Enfim, se você parar alguns minutos para pensar nesse conjunto de evidências vai perceber que pode listar muito mais coisas.
Entender as evidências para explicar o acidente.
Todas essas evidências precisam ser coletadas nos 2 primeiros dias após o evento. Com tudo isso nas mãos, leia, veja e entenda detalhadamente cada uma delas.
Junte-se com o restante da comissão de investigação em uma sala, coloque tudo sobre a mesa e explique cada uma das evidências coletadas. Só então, parta para a descrição, em ordem cronológica separada por minutos de tudo o que aconteceu. E já estamos no segundo dia após o evento que originou a investigação.
Dúvidas devem ser resolvidas rapidamente.
Nesse momento, muitas dúvidas surgirão e elas devem ser esclarecidas rapidamente. Deixar para o dia seguinte ou para depois do final de semana comprometerá a qualidade do processo. Quando não houver dúvidas do que aconteceu e de como aconteceu, dá-se início à análise com a árvore de causas. Você pode usar 5 PQ ou espinha de peixe, mas eu prefiro a árvore de causas.
Contenha a ansiedade na identificação das causas.
Em qualquer um dos métodos de análise citados, o maior erro está na ansiedade ou pressa de terminar e chegar naquela causa que já se imagina que seja a correta. Isso faz com que pulemos etapas. Um exemplo:
Descrição sucinta do acidente: uma pessoa caminhava na calçada, tropeçou e caiu no chão.
Análise equivocada:

Uma análise mais adequada seria assim:

Essa segunda análise mais adequada e que, obviamente não chegou a fim, apontam causas relacionadas à alguns tópicos importantes:
1. Manutenção da calçada: o desnível foi reportado? Se foi reportado, qual a razão de não ter sido resolvido?
2. Andando rápido: por que saiu atrasado para pegar o fretado? O que foi que o atrasou?
3. Numa queda, temos o instinto de colocar a mão na frente para nos proteger. Por que ele estava com as mãos ocupadas com uma pasta e um livro?
Causas Sistêmicas & Gestão: calcanhar de Aquiles dos líderes.
Enfim, são diversas perguntas que podem estar relacionadas à gestão e aspectos organizacionais e de liderança que não aparecem na primeira análise. Se um evento tão banal pode englobar tanta coisa importante, imagine um acidente em que temos fatores relacionados à permissão de trabalho, bloqueio de energia perigosa e uso de ferramentas, tudo ao mesmo tempo.
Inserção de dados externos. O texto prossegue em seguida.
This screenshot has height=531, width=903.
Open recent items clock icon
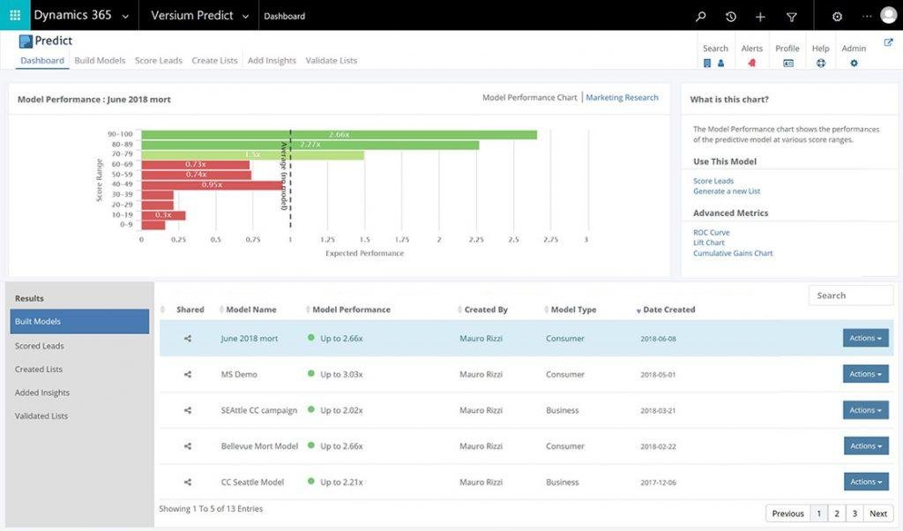click(x=730, y=16)
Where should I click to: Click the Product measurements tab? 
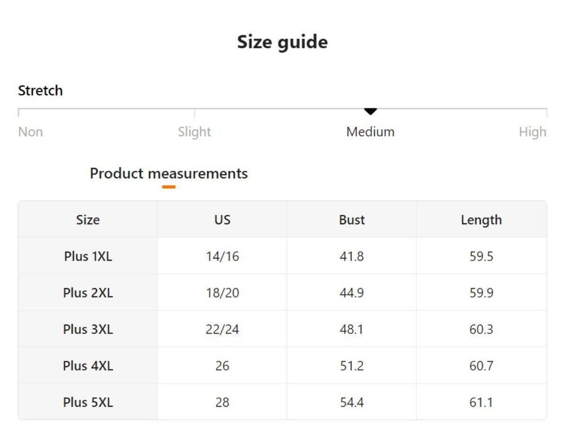click(x=169, y=174)
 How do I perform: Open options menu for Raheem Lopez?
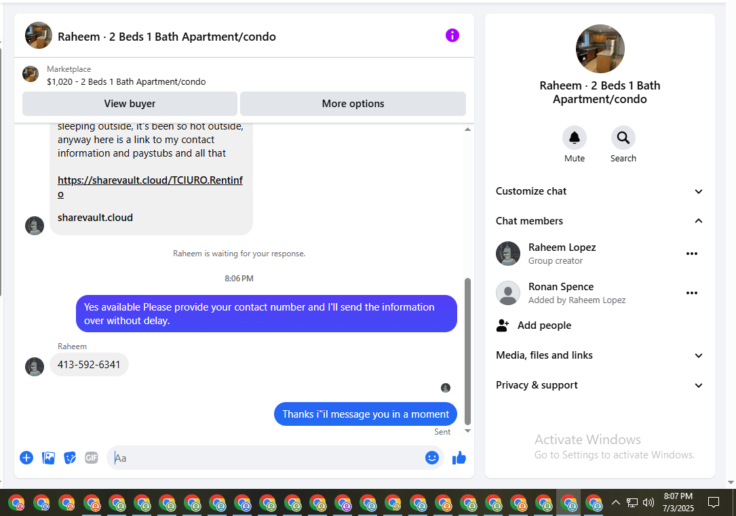point(692,254)
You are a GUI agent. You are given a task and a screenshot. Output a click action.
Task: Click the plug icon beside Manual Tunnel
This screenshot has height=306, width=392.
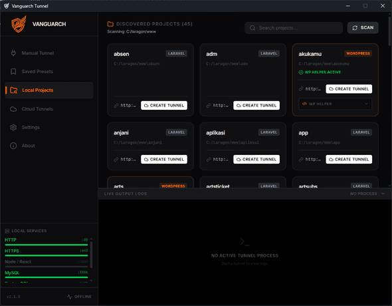click(13, 53)
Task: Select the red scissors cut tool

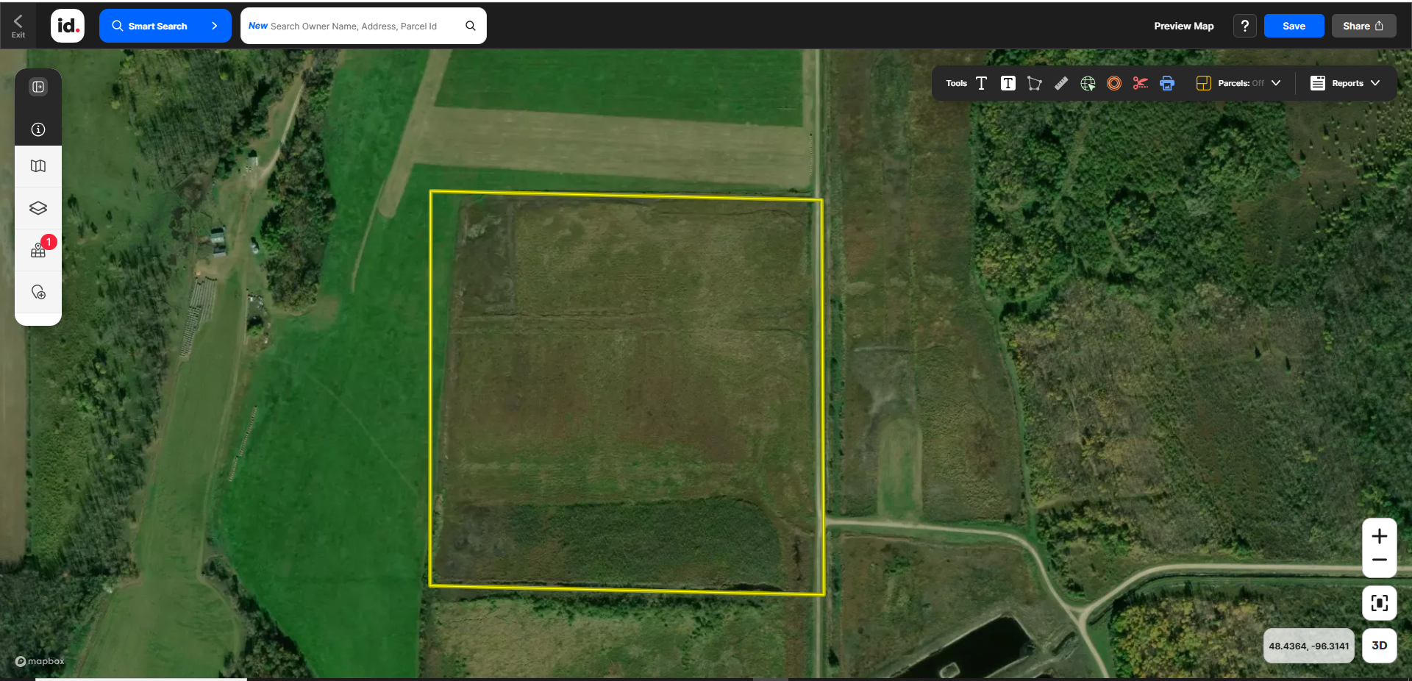Action: [x=1140, y=83]
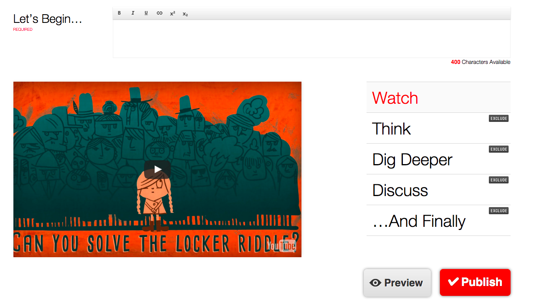Exclude the Think section
Screen dimensions: 537x301
[499, 118]
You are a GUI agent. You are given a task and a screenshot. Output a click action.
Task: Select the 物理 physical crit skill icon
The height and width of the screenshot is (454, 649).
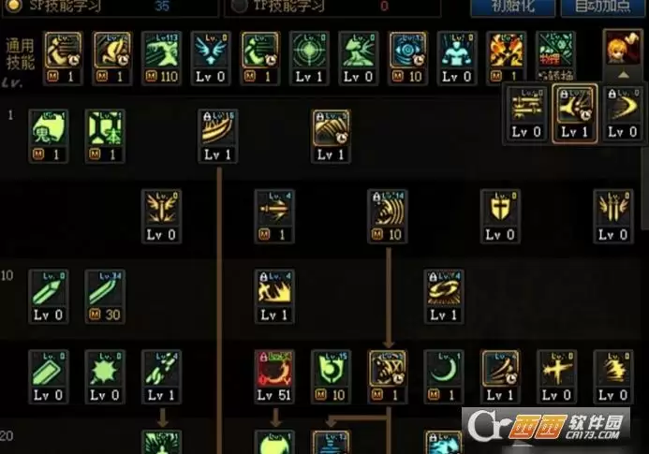555,56
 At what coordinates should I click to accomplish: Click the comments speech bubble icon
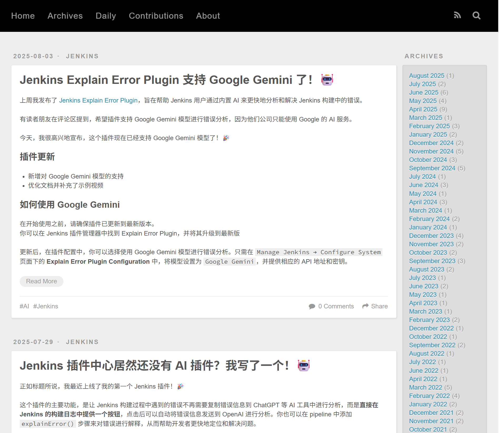pyautogui.click(x=312, y=306)
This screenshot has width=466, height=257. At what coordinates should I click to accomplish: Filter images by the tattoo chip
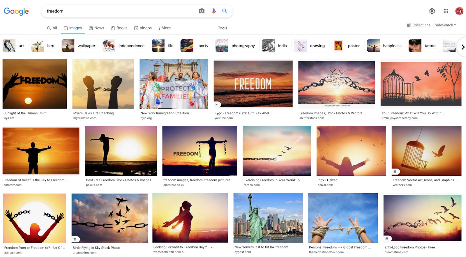pyautogui.click(x=424, y=46)
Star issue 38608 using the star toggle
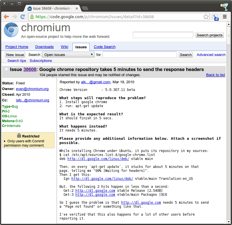232x225 pixels. point(6,69)
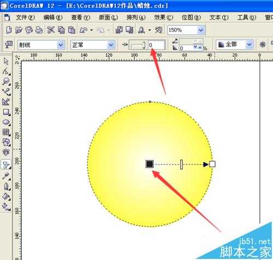The height and width of the screenshot is (260, 273).
Task: Select the Text tool in toolbox
Action: click(6, 152)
Capacitação prática em técnicas de análise de causas.
Para alcançar um primor na análise de causas é preciso, antes de tudo, que a equipe responsável seja treinada em técnicas de análise de desvios e com muito exercício prático.
Cultura imatura, líderes imaturos, análise deficiente.
Outro aspecto importante que leva à análises de acidentes ruins é o envolvimento da gestão e da liderança nas causas. Quando a análise é bem feita, as causas identificadas são sistêmicas e relacionadas à gestão, ou seja, acaba-se por apontar para deficiências na gestão dos líderes. E em organizações com cultura de segurança imatura, sabemos que existe uma tendência de autopreservação da liderança. Portanto, é difícil esperar uma análise de acidente de qualidade vinda de uma equipe imatura em cultura de segurança.
É razoável que, ao mesmo tempo em que se desenvolvem nos líderes as competências para realizarem boas investigações e análises, também se preocupe em desenvolver competências associadas à disciplina operacional, liderança pelo exemplo e conceito de dono.